In digital advertising, particularly for any ad platform like Google and Bing, conversions are managed at the account level and not at the campaign level. Because of this, bidding strategies assess conversion data from across the entire account. 

Here’s the scenario:

  • We need to create a new campaign in our account 
  • That campaign will target a completed contact form as its conversion action 
  • We selected one of the two Max Conversions bidding strategies and launched the campaign 

For the Maximize Conversions strategy to work, it needs data from people who have successfully completed the targeted form so that it knows the common online behaviors of people to bid on for this new campaign.  

Campaigns Need Success Data to ‘Learn’ 

From Google’s documentation and after a lot of field testing, we know that a minimum of 30 conversions per month are required for bidding automation to work properly. However, earning 50 to 60 conversions per month is the goal. In the example above, our account either has this volume of form conversions per month or it doesn’t: 

  • If there have been 30 or more form conversions per month, the new campaign is off to the races and there is no need for the bid automation to fill gaps in the conversion data. 
  • If there have been fewer than 30 form conversions per month or if the form is a brand-new goal conversion without any historical data, we have a data problem. 

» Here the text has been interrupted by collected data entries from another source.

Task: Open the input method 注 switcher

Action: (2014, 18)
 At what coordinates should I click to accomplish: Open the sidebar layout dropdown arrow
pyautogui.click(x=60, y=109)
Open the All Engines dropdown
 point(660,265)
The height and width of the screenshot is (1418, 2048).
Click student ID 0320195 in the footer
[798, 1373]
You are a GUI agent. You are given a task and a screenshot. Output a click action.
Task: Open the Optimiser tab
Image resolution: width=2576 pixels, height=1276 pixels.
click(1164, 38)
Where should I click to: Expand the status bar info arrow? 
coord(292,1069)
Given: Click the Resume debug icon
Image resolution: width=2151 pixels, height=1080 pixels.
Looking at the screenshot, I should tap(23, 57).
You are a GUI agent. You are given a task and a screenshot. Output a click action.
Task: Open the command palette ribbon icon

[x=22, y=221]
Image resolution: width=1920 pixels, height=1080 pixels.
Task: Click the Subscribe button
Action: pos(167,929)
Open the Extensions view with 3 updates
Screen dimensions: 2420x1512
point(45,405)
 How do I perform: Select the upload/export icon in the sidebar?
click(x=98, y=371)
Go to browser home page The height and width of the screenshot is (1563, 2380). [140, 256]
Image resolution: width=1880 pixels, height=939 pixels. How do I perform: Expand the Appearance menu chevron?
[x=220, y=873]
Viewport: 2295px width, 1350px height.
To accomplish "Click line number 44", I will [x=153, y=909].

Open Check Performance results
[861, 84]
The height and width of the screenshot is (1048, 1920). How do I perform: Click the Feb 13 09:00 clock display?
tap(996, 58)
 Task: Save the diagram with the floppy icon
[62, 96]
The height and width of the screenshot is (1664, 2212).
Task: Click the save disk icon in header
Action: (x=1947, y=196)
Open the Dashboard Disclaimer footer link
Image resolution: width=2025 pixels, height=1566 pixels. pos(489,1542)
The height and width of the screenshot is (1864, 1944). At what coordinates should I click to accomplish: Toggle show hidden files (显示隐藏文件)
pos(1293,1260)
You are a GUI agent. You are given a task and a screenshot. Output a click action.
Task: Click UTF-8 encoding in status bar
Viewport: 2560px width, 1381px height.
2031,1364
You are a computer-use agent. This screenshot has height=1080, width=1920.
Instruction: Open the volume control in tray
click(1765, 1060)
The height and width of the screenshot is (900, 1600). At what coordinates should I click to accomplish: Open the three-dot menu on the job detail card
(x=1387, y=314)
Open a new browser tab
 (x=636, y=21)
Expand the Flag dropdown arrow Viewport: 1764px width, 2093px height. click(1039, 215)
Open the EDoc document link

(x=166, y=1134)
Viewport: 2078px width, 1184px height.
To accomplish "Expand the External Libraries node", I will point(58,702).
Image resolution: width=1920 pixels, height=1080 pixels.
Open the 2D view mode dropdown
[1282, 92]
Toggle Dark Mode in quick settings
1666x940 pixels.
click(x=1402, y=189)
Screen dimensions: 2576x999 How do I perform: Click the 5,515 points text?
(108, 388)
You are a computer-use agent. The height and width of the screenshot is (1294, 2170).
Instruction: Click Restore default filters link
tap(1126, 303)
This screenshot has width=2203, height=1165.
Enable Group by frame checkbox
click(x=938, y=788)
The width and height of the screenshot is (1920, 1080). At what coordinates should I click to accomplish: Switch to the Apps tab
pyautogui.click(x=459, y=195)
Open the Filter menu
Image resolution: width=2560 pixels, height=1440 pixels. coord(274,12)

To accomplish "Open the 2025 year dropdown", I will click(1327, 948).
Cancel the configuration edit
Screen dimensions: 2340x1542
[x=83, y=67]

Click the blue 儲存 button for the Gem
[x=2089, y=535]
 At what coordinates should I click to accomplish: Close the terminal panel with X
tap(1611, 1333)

If we start using a Max Conversions bidding strategy without enough historical conversion data, the automated bidding system will spend a lot of our money testing who to serve ads to and trying to learn enough to fill the gap. That expensive learning stage will last until the form conversions meet the minimum expected volume. 

If there hasn’t been enough conversion volume to feed Max Conversions sufficient data, we need to use another bidding strategy to drive traffic until the account has met the required conversion minimums. 

You must first have something before you can maximize it. How can you maximize zero?

Starting Without Enough Conversion Data 

We often launch campaigns that target conversions with low volumes; it’s common, especially for new services or programs. For these campaigns, we launch using the Maximize Clicks bidding strategy to drive traffic and conversion counts. Once we’ve consistently earned 30 conversions per month, we switch to one of the Max Conversions strategies. 

If the count of conversions drops below the 30 per month threshold for several weeks or a month, auction costs will go up as the AI system goes back into learning mode. 

There is up to a two-week learning period for the bidding AI each time the bidding strategy is changed. During learning, conversion performance will drop, and daily cost will increase. For this reason, frequently moving back and forth between bidding strategies is not advised. 

Summary

Digital ads platforms offer fully automated bidding strategies and it’s smart to know when and how to use each. In the case of Maximize Conversion strategies, to be effective there needs to be historical performance in the account of 30 conversions in 30 days for the targeted goal. Otherwise, the bidding automation will spend a lot of money trying to learn enough to fill the data gap. 

Parting Thought: Budget and Cost Per Conversion

If there must be a minimum of 30 conversions every 30 days, that would mean that across all campaigns targeting that conversion the minimum required monthly budget must be at least 30X the average cost per conversion. For example:

  • If the average cost for the form conversion is $80
  • The monthly budget across all campaigns targeting that conversion must total at least $2,400
  • Note: If the campaigns target more than one conversion action, then the minimum budget is 30X the average cost for each conversion action:
    • $80 average cost per form fill 
    • $40 average cost per phone call 
    • (30 x $80) + (30 x $40) = $3,600 minimum budget per month across all campaigns targeting both the form fill and phone call 

These are the minimum costs. Remember that 50-60 conversions per month, per conversion action, is considered the ideal target and best practice.